Unlike a restaurant, after you get out of Uber, there is no shaming if you don't tip. Also, if you don't tip at a restaurant, SURE FIRE WAY to get spit in your food next time you go there. Can't say the same for Uber


----------



## tohunt4me (Nov 23, 2015)

Kerplunkenstein said:


> Unlike a restaurant, after you get out of Uber, there is no shaming if you don't tip. Also, if you don't tip at a restaurant, SURE FIRE WAY to get spit in your food next time you go there. Can't say the same for Uber


Rate every non tipper 1 star.

Never pick up low rated pax.

Let them Rot


----------



## Uber's Guber (Oct 22, 2017)

Picked up 2 drunk females the other night -- the "experienced" Uber pax was explaining to the "inexperienced" Uber pax that she needed to download the Uber app because Uber was better than calling a cab, and because "Uber already rolls the tip into the fare that is charged to the passenger."


----------



## Uberfunitis (Oct 21, 2016)

tohunt4me said:


> Rate every non tipper 1 star.
> 
> Never pick up low rated pax.
> 
> Let them Rot


I rate every person who gives a cash tip one star just to counter this.


----------



## mikes424 (May 22, 2016)

Uber's Guber said:


> Picked up 2 drunk females the other night -- the "experienced" Uber pax was explaining to the "inexperienced" Uber pax that she needed to download the Uber app because Uber was better than calling a cab, and because "Uber already rolls the tip into the fare that is charged to the passenger."


Hope you corrected her.


----------



## Uber's Guber (Oct 22, 2017)

mikes424 said:


> Hope you corrected her.


Every time.

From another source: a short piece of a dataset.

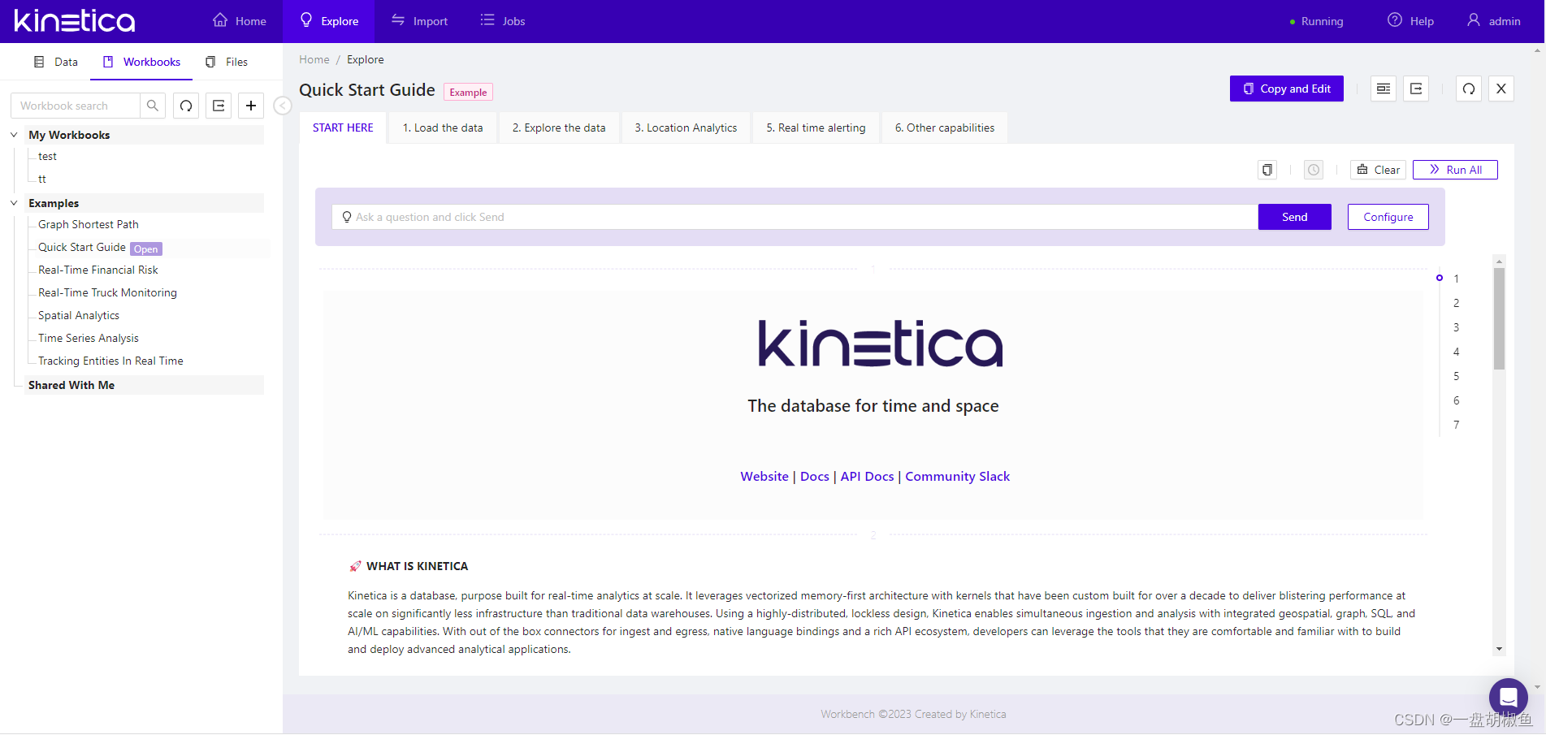
Task: Expand the Shared With Me section
Action: (x=71, y=384)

I told her drivers preferred cash tips. She became all concerned and exclaimed "but if you have cash in your car somebody is going rob you!!"


----------



## upyouruber (Jul 24, 2017)

Uberfunitis said:


> I rate every person who gives a cash tip one star just to counter this.


Believe me when I say, you are doing these paxs a huge favor!


----------



## tohunt4me (Nov 23, 2015)

Uber's Guber said:


> Picked up 2 drunk females the other night -- the "experienced" Uber pax was explaining to the "inexperienced" Uber pax that she needed to download the Uber app because Uber was better than calling a cab, and because "Uber already rolls the tip into the fare that is charged to the passenger."


Too Bad
UBER
WONT ROLL THE COMPENSATION TO DRIVERS !

Gas goes UP^^^ every day !

" LOWER RATES MEAN MORE MONEY "!

" NO NEED TO TIP " !


----------



## Wonkytonk (Jan 28, 2018)

Uber's Guber said:


> Every time. I told her drivers preferred cash tips. She became all concerned and exclaimed "but if you have cash in your car somebody is going rob you!!"


Her concern for you well being is most touching.


----------



## Stevie The magic Unicorn (Apr 3, 2018)

Uber's Guber said:


> Every time. I told her drivers preferred cash tips. She became all concerned and exclaimed "but if you have cash in your car somebody is going rob you!!"


Nah they will try to rob them anyway and then kill them when they only hand over $2.

$50 in cash can save your life...


----------



## Uber's Guber (Oct 22, 2017)

Stevie The magic Unicorn said:


> $50 in cash can save your life...


No problem! I can earn that driving one week for Uber!


----------